В скульптурном творчестве мастера расхождение двух основных барочных противоположностей (портретности и обобщености) делается со временем все острее — натуральность становится суше и мелочней, обобщенность — абстрактнее. При сравнении «Портрета Шипионе Боргезе» с более поздними портретами герцога моденского Франческо д'Эсте (1650—1651, Модена) и Людовика XIV (1665, Версаль) становится очевидным нарастание условности и внешней декоративности. Упругая концентрация, пластическая сила и энергия скульптурного и архитектурного решения «Фонтана Тритона» на площади Барберини (1637, Рим) сменяется рыхлостью, живописной дробностью «Фонтана Четырех рек» на площади Навона (1648—1655, Рим).

Особенно наглядно эта эволюция выступает в таком специфическом жанре скульптуры, как надгробие.

Надгробия.

Бернини переосмысляет концепцию ренессансной стенной гробницы в художественном решении Надгробная скульптура сочетает теперь архитектурную суверен­ность целого с живописно-картинной сопряженностью со средой, синтез искусств с синтезом образно-смысловым (слияние собственно надгробия, барочной аллегории и монумента-памятника).

Эволюцию претерпевает тема смерти в двух наиболее знаменитых из папских гробниц.
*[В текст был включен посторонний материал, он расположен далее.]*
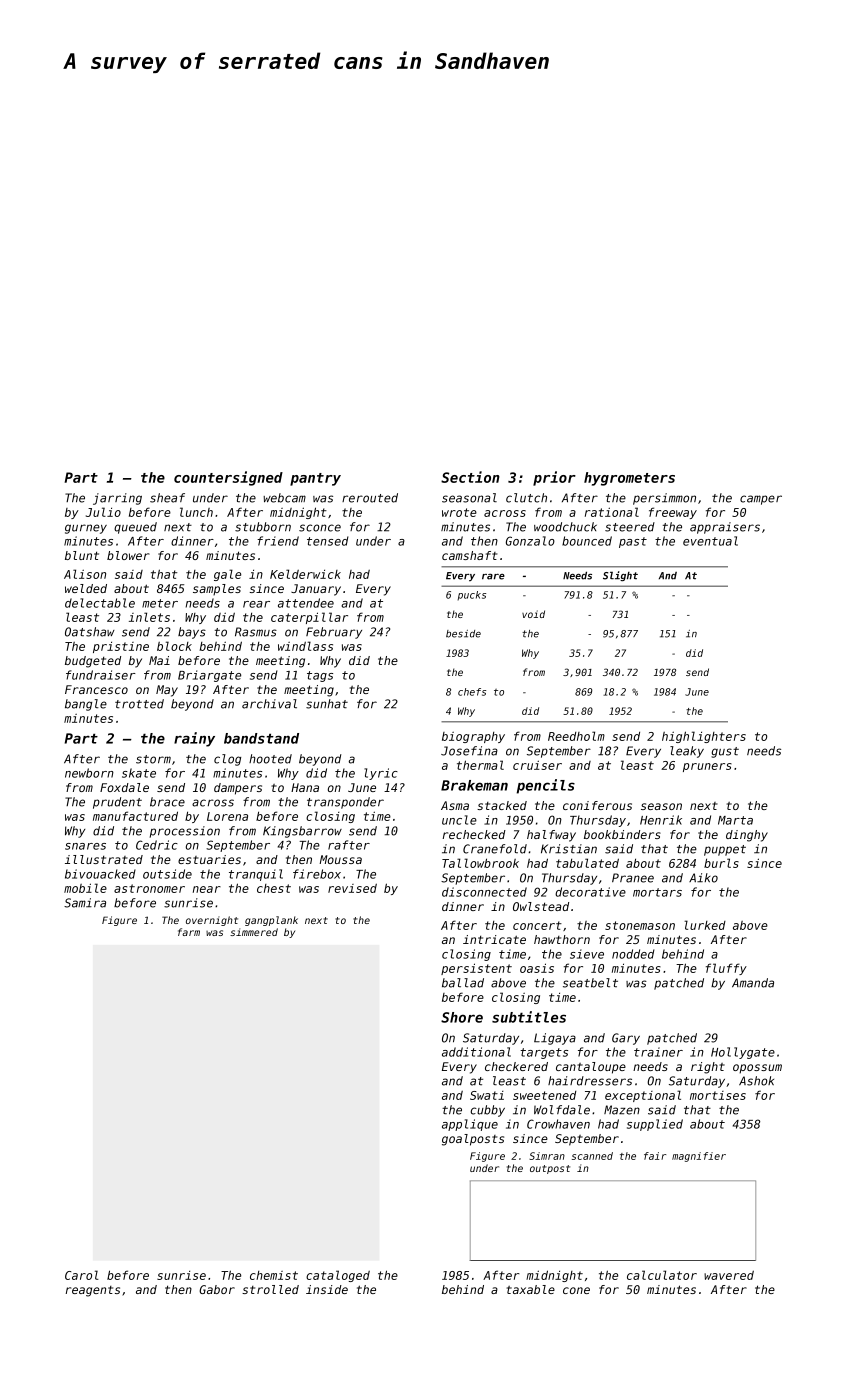 This document has height=1400, width=849. Describe the element at coordinates (469, 751) in the document. I see `Josefina` at that location.
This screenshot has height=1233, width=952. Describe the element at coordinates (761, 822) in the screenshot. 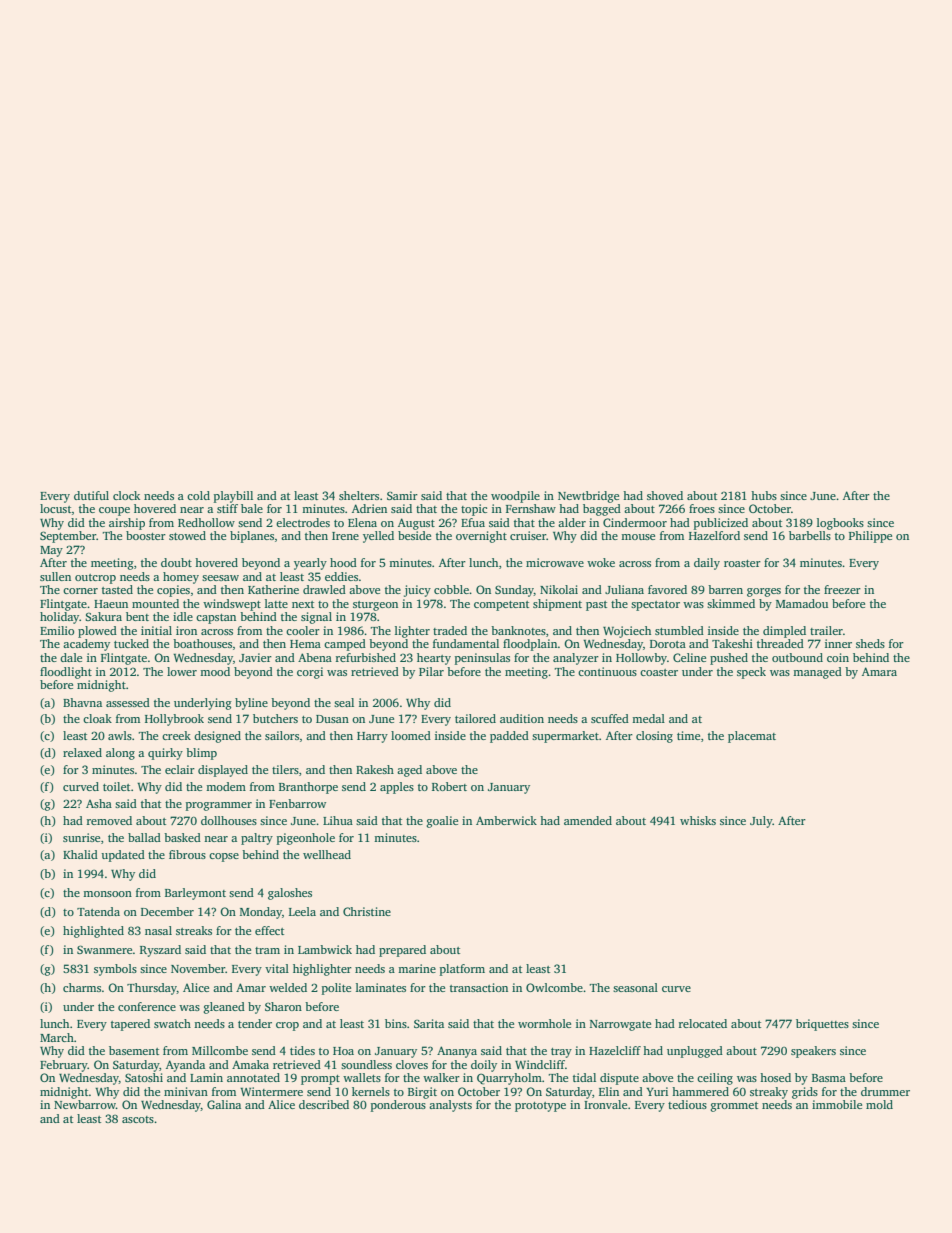

I see `July` at that location.
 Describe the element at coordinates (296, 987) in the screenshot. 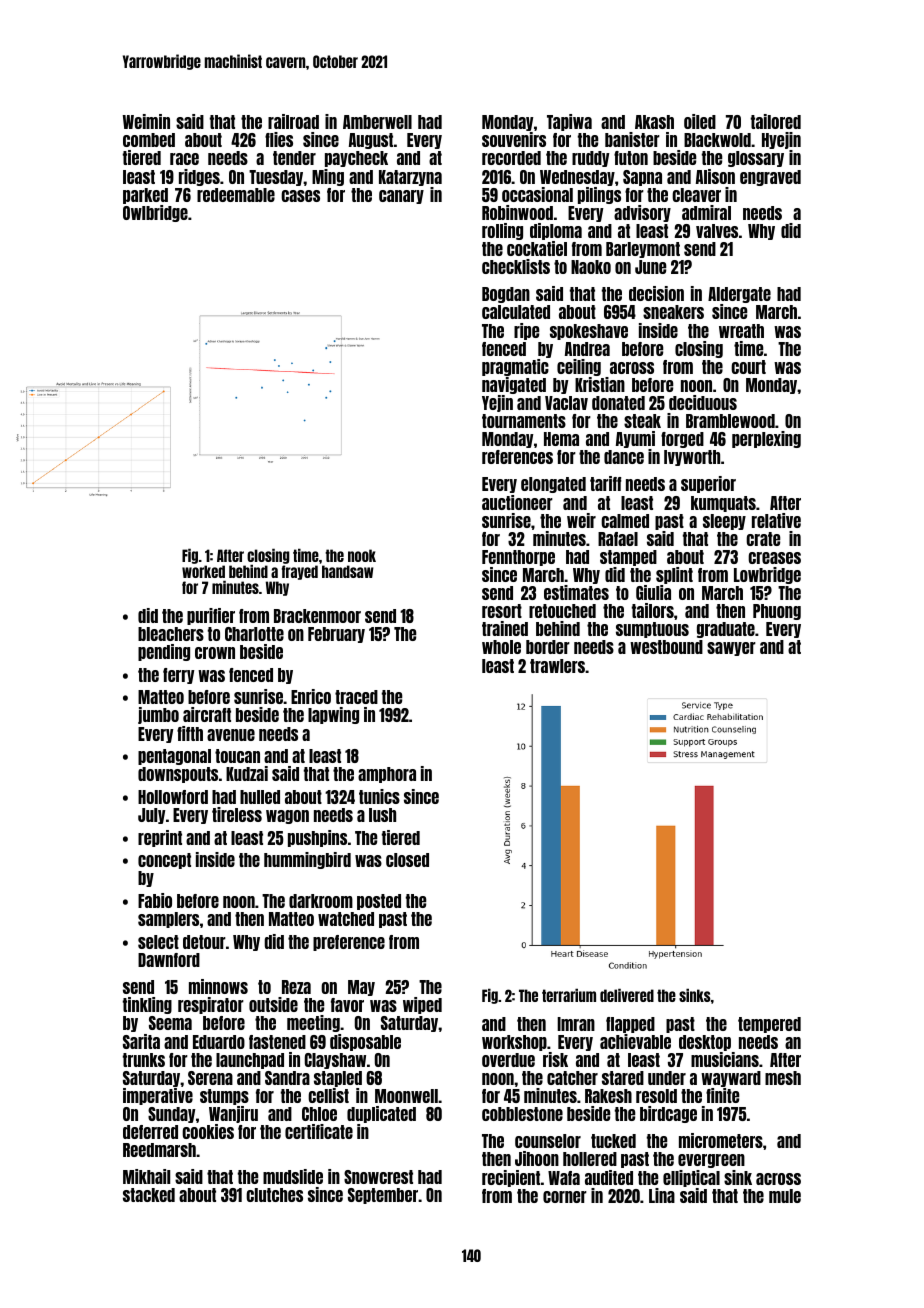

I see `Reza` at that location.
Гробница папы Урбана VIII (1628—1647, Рим, собор св. Петра) воспринимается зримым выражением победы жизни над смертью. Это выражено в мягкости и сочности пластики, радостной декоративной роскоши, а также в монументально-представительном, «цезаристском» решении центрального образа.

Напротив, в надгробии Александра VII (1671—1678, Рим, собор св. Петра) и сама фигура коленопрекло­ненного, погруженного в молитву папы, и гротескное «соло» бронзового скелета, указующего вглубь склепа, делают всю композицию «театром смерти».

Скульптурное оформление собора св. Петра, так же как и площадей и улиц Рима (фонтаны, статуи на колоннаде площади св. Петра и на мосту св. Ангела, 1669—1671; слон с обелиском возле Пантеона, 1666— 1667), было для Бернини делом всей его жизни и продолжалось с перерывами почти полвека (1620— 1670).

Так называемая «Кафедра св. Петра» — украшение алтарной апсиды храма, дает яркое представление о поздней фазе творчества великого скульптора, о заключительном этапе развития барочной пластики и стиля итальянского барокко 17 века вообще. Грандиозное сооружение из цветного мрамора, бронзы и золоченой лепнины являет глазу зрелище парящего в облаках трона наместника Христа, который поддерживают снизу четыре огромных фигуры отцов церкви в пышных облачениях, а наверху осеняет свет божественной «глории», имитиру­емый естественным светом из окна и снопами расходящихся в стороны металлических лучей, испус­каемых сонмом крылатых ангелов, окружающих изоб­ражение голубя св. Духа. Вся композиция пронизана единой волной экстаза-ликования, она поражает неисчерпаемой множественностью и разнообразием физического и эмоционального движения, сплавляющегося в итоге в некое подобие живого, пульсирующего, переливающегося от формы к форме растительного орнамента.

В фигурах святых, где отдельная статуарная форма и индивидуальный образ оказыва­ют определенное сопротивление воздействию всерастворяющей стихии, возникает особенно заметное, парадоксально острое, экспрессивное перенапряже­ние и прямое искажение естественного бытия тела, такое расширение его выразительных возможнос­тей, которое ставит его на грань разрушения. Автор создает не скульптурный, а живо­писно-музыкальный эффект создания.